Probing microdomain Ca(2+) activity and synaptic transmission with a node-based tripartite synapse model

Astrocytic fine processes are the most minor structures of astrocytes but host much of the Ca(2+) activity. These localized Ca(2+) signals spatially restricted to microdomains are crucial for information processing and synaptic transmission. However, the mechanistic link between astrocytic nanoscale processes and microdomain Ca(2+) activity remains hazily understood because of the technical difficulties in accessing this structurally unresolved region. In this study, we used computational models to disentangle the intricate relations of morphology and local Ca(2+) dynamics involved in astrocytic fine processes. We aimed to answer: 1) how nano-morphology affects local Ca(2+) activity and synaptic transmission, 2) and how fine processes affect Ca(2+) activity of large process they connect. To address these issues, we undertook the following two computational modeling: 1) we integrated the in vivo astrocyte morphological data from a recent study performed with super-resolution microscopy that discriminates sub-compartments of various shapes, referred to as nodes and shafts to a classic IP(3)R-mediated Ca(2+) signaling framework describing the intracellular Ca(2+) dynamics, 2) we proposed a node-based tripartite synapse model linking with astrocytic morphology to predict the effect of structural deficits of astrocytes on synaptic transmission.
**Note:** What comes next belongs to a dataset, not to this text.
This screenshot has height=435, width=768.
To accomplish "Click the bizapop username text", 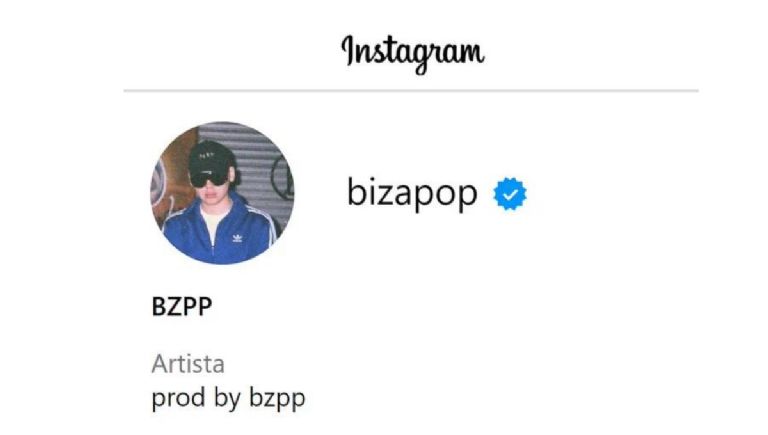I will tap(412, 192).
Extensive simulations provided us with several biological insights: 1) the width of nodes and shafts could strongly influence the spatiotemporal variability of Ca(2+) signals properties but what indeed determined the Ca(2+) activity was the width ratio between nodes and shafts, 2) the connectivity of nodes to larger processes markedly shaped the Ca(2+) signal of the parent process rather than nodes morphology itself, 3) the morphological changes of astrocytic part might potentially induce the abnormality of synaptic transmission by affecting the level of glutamate at tripartite synapses. Taken together, this comprehensive model which integrated theoretical computation and in vivo morphological data highlights the role of the nanomorphology of astrocytes in signal transmission and its possible mechanisms related to pathological conditions.